→ What you will do:
Once the line containing "[High-Speed V Bottom" is found in the records below, return it and each following line exactly, up to and including the line containing "User Agreement (126, 2557)", and nothing else.

Pixel coordinate grounding data

--*--

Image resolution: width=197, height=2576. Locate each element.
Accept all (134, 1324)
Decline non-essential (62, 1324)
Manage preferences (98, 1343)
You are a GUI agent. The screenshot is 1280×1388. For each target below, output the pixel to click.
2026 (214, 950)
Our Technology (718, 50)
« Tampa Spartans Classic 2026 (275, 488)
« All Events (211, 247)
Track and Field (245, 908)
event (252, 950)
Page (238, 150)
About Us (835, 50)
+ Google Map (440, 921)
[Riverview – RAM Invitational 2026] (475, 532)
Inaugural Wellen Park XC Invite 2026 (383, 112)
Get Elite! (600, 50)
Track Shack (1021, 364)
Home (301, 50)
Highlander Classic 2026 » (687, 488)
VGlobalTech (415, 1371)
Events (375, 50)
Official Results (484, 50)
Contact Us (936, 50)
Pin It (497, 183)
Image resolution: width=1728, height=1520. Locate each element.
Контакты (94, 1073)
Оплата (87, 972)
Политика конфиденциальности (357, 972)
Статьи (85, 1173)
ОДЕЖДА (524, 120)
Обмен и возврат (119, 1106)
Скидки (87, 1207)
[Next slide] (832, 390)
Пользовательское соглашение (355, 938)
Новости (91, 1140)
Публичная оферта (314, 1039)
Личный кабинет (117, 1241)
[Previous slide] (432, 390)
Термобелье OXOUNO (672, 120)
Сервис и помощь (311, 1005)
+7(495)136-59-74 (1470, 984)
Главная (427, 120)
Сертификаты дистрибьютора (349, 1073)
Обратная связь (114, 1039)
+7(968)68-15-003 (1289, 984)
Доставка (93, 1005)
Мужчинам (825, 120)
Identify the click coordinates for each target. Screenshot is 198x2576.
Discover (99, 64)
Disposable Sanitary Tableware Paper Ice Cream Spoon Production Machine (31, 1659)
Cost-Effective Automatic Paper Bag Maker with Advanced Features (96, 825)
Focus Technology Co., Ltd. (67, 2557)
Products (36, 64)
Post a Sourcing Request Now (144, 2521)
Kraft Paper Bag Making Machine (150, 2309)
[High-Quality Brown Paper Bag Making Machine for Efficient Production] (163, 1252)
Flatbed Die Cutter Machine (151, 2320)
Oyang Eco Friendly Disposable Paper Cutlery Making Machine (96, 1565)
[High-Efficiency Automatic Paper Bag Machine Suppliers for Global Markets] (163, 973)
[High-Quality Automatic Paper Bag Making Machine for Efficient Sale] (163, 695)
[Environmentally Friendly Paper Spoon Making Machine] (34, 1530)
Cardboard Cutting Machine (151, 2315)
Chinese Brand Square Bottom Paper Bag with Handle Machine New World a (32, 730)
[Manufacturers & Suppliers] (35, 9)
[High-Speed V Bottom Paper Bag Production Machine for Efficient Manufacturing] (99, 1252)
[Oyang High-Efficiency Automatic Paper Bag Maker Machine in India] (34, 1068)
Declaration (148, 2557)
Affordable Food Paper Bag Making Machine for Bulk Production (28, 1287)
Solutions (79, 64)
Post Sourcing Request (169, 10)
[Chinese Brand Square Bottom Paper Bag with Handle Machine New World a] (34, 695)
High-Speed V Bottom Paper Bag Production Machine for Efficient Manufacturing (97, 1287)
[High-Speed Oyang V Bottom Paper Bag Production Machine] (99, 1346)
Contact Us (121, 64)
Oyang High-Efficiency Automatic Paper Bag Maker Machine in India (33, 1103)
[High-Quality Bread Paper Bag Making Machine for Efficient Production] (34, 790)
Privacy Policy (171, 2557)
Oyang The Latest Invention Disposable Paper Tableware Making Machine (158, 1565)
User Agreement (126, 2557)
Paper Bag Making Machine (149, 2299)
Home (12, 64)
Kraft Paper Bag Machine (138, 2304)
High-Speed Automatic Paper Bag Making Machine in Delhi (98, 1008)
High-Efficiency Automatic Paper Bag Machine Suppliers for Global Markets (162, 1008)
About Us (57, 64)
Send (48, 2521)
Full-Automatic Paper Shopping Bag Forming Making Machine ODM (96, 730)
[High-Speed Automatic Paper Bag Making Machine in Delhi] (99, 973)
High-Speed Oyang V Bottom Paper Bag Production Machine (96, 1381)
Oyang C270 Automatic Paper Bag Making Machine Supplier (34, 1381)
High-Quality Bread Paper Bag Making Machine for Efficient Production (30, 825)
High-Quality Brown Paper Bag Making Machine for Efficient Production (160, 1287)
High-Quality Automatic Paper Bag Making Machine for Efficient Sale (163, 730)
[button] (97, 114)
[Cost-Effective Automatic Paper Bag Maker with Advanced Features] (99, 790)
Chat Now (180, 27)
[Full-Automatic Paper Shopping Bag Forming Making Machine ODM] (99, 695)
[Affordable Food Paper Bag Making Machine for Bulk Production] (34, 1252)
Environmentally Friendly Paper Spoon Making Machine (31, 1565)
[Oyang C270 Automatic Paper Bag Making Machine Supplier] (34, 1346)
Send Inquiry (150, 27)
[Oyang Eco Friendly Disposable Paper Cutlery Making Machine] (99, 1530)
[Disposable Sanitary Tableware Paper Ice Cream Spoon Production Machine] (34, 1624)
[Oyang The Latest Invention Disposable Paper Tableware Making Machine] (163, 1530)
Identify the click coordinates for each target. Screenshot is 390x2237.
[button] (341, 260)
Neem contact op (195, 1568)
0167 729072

--*--

→ Exercise answer:
[High-Speed V Bottom Paper Bag Production Machine for Efficient Manufacturing] (99, 1252)
[Oyang High-Efficiency Automatic Paper Bag Maker Machine in India] (34, 1068)
Declaration (148, 2557)
Affordable Food Paper Bag Making Machine for Bulk Production (28, 1287)
Solutions (79, 64)
Post Sourcing Request (169, 10)
[Chinese Brand Square Bottom Paper Bag with Handle Machine New World a] (34, 695)
High-Speed V Bottom Paper Bag Production Machine for Efficient Manufacturing (97, 1287)
[High-Speed Oyang V Bottom Paper Bag Production Machine] (99, 1346)
Contact Us (121, 64)
Oyang High-Efficiency Automatic Paper Bag Maker Machine in India (33, 1103)
[High-Quality Bread Paper Bag Making Machine for Efficient Production] (34, 790)
Privacy Policy (171, 2557)
Oyang The Latest Invention Disposable Paper Tableware Making Machine (158, 1565)
User Agreement (126, 2557)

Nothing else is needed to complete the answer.